While I love the movie “The Shawshank Redemption” I’m not a fan of the novella upon which it was based. One reason for this is that it lacks, I think, the sense of justice that makes the movie so satisfying. Those who received the bad now receive the good, and those who enjoyed the good things…well, let us say that by movie’s end they suffer pain.
In this twenty-first century world, Jesus’ parable has a ring of justice to it. Oh I know, and the commentaries remind me, that the first-century hearers of the tale would have been shocked by the rich man’s suffering. During that time, it was believed the prosperous on earth were showing outward signs of God’s blessing. But here, some twenty centuries later, it is not shocking but satisfying. The mean man who ignored poor Lazarus all these years is getting his. Let such justice roll down like waters, I find myself thinking.
Do not think here that I’m going to critique the desire for justice in the world (this one or the next one). Such a desire is a good thing. It can wake us up to notice who is at the feast and who is begging for crumbs. It can cause us to act on behalf of those who are receiving all the bad. And, on the best days, it can help us ease the suffering in this life.
But it can also create a chasm between us.
Too often when I hear a story on the news of some money-grubber who has tricked the elderly out of their savings or some heartless monster that has treated dogs or cats like things rather than the beloved, fuzzy part of God’s creation, I want justice. I want due punishment meted out. I want them to find themselves looking from afar at the aged and animals gathered around and cherished at Christ’s table.

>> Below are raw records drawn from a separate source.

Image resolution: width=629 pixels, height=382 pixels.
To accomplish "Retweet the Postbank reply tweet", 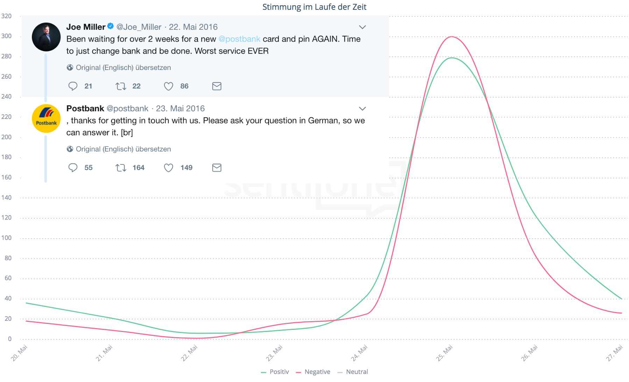I will click(x=121, y=168).
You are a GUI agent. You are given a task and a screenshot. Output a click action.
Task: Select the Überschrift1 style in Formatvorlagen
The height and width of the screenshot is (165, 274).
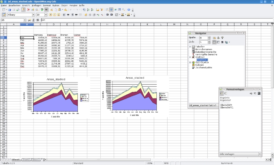point(227,107)
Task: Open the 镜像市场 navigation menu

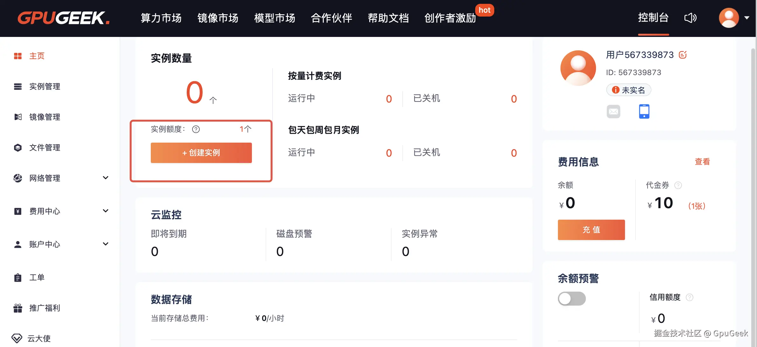Action: coord(218,18)
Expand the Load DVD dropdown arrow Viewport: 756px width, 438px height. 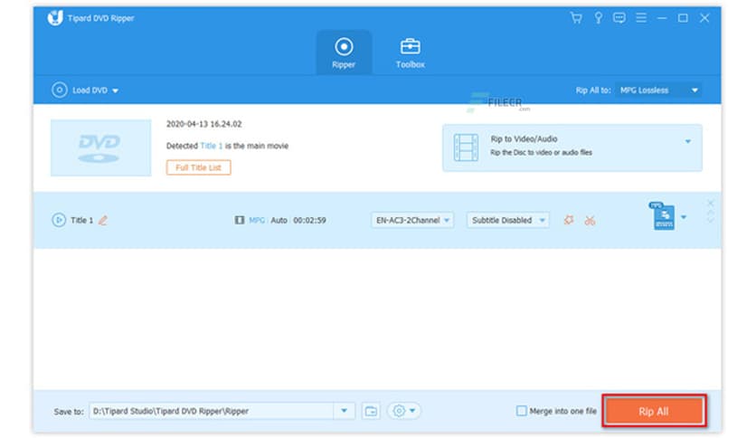(116, 90)
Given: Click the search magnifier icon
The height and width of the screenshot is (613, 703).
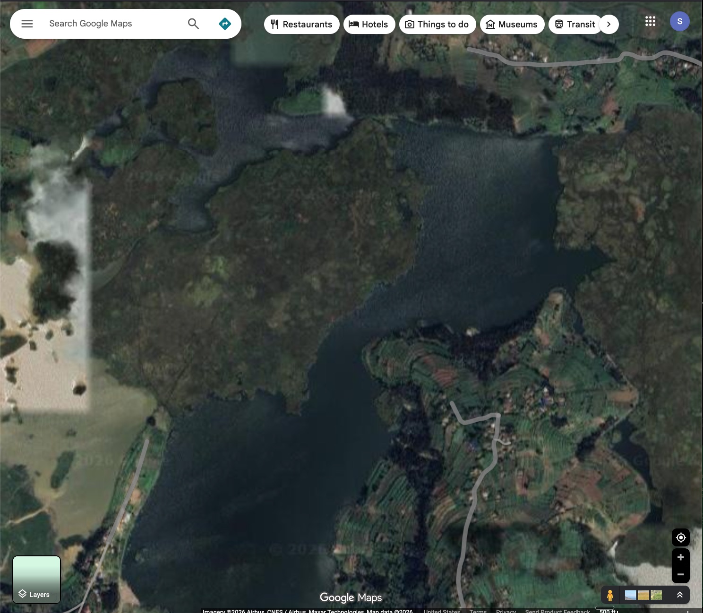Looking at the screenshot, I should click(193, 23).
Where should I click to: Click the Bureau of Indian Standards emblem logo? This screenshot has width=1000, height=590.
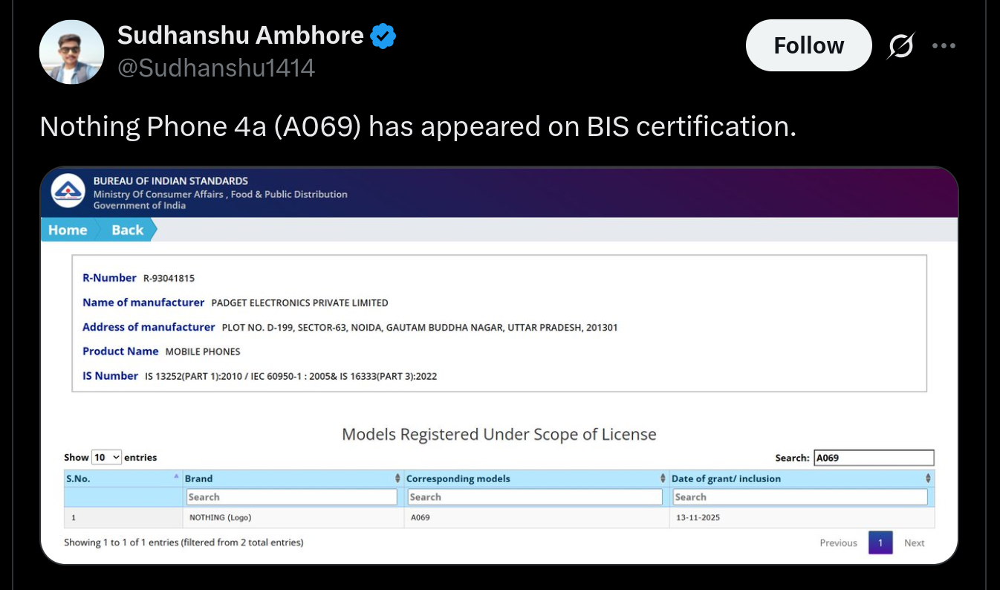pyautogui.click(x=68, y=192)
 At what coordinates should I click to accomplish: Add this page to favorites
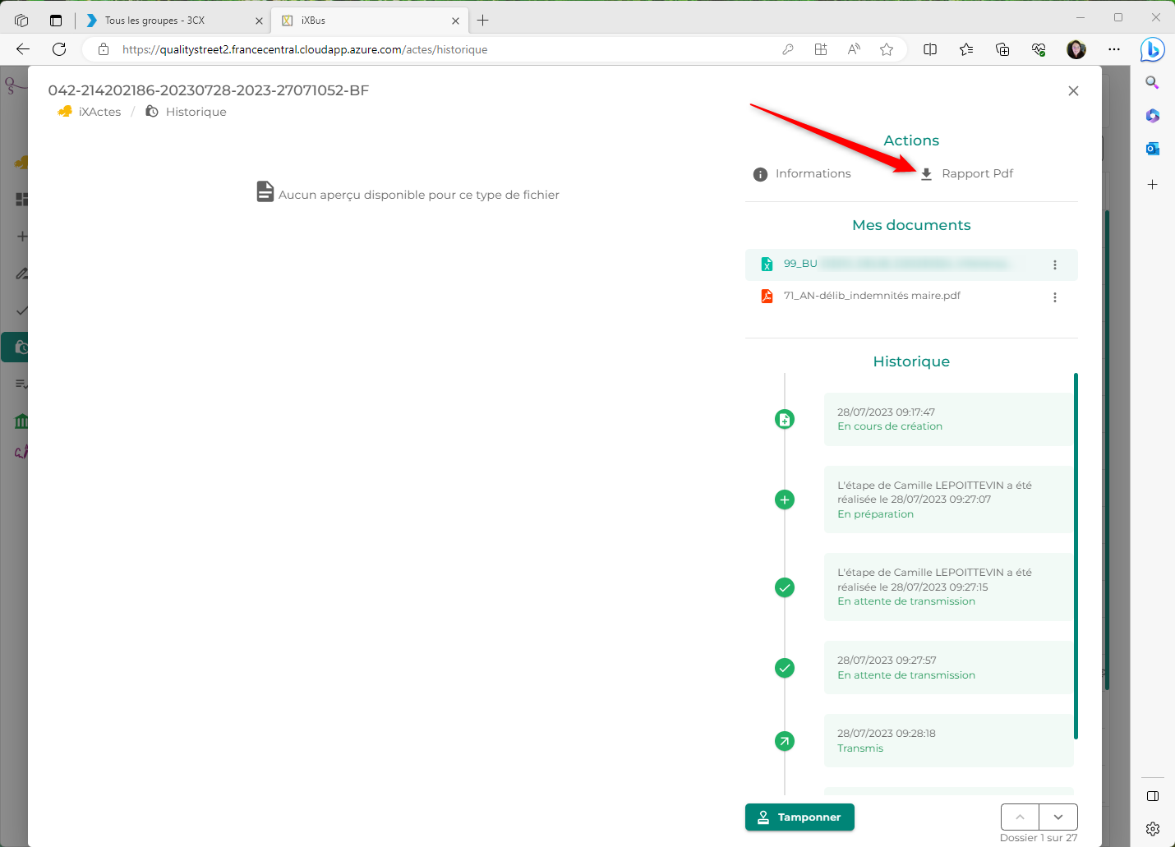click(887, 49)
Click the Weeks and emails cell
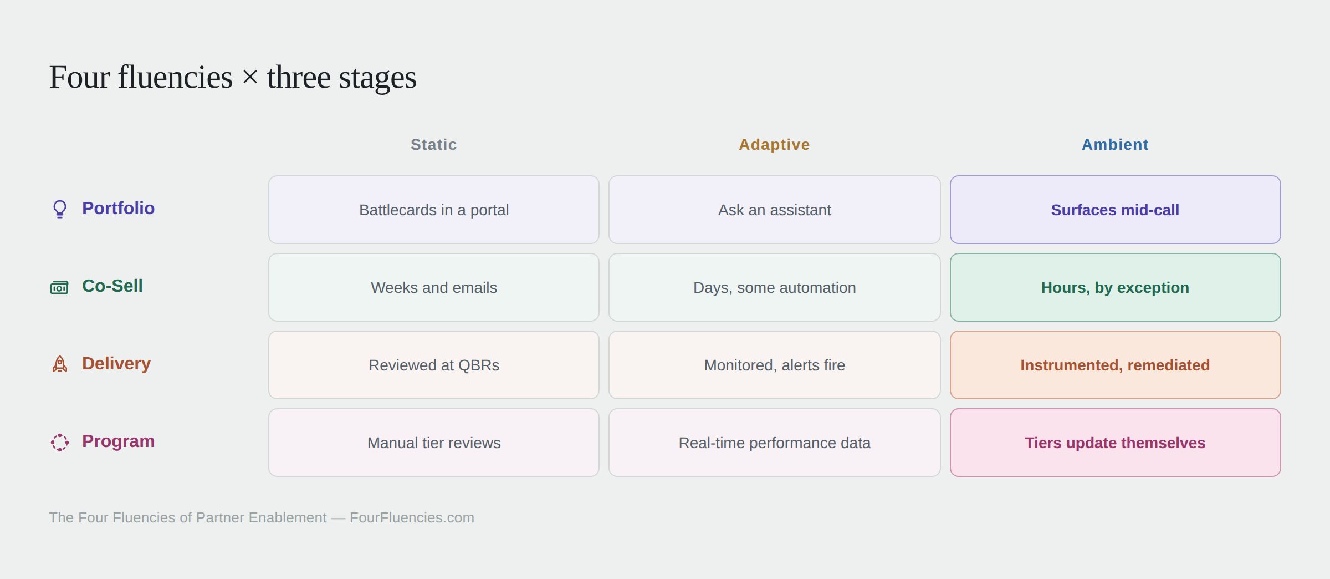The height and width of the screenshot is (579, 1330). pos(434,287)
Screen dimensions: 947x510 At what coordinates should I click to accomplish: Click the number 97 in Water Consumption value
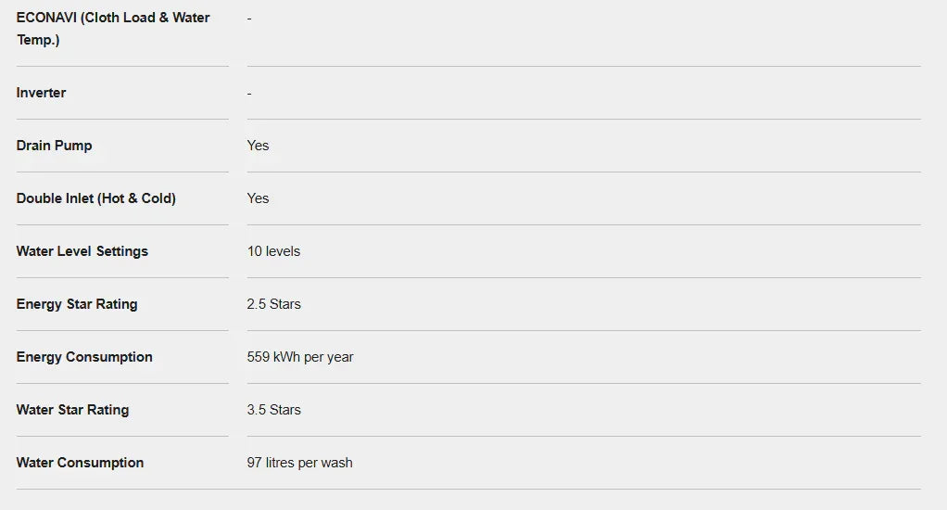(255, 463)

Rightfully so that I or any of us desire to see criminal acts stopped and restitution made. But what that desire, unchecked, does to me is not so right. I, of course, see myself at Christ’s side, looking far off at this one, this monster that has treated one of God’s beloved in such an inhumane way. I laugh at them as the flame rises, burning away everything they had. I feel a deep satisfaction as they begin to cry out in the pain they have brought upon themselves.
Before I know it, a chasm deeper and wider than the eye can comprehend has formed at my feet. If left unattended, its sides will continue to steepen and its gulf widen. Who knows how long it will take, but sooner or later that separation, that great difference between myself and this one upon whom I so long for justice to roll down will be impossible to cross.
And, at that point, who knows which side of that gorge I will find myself upon.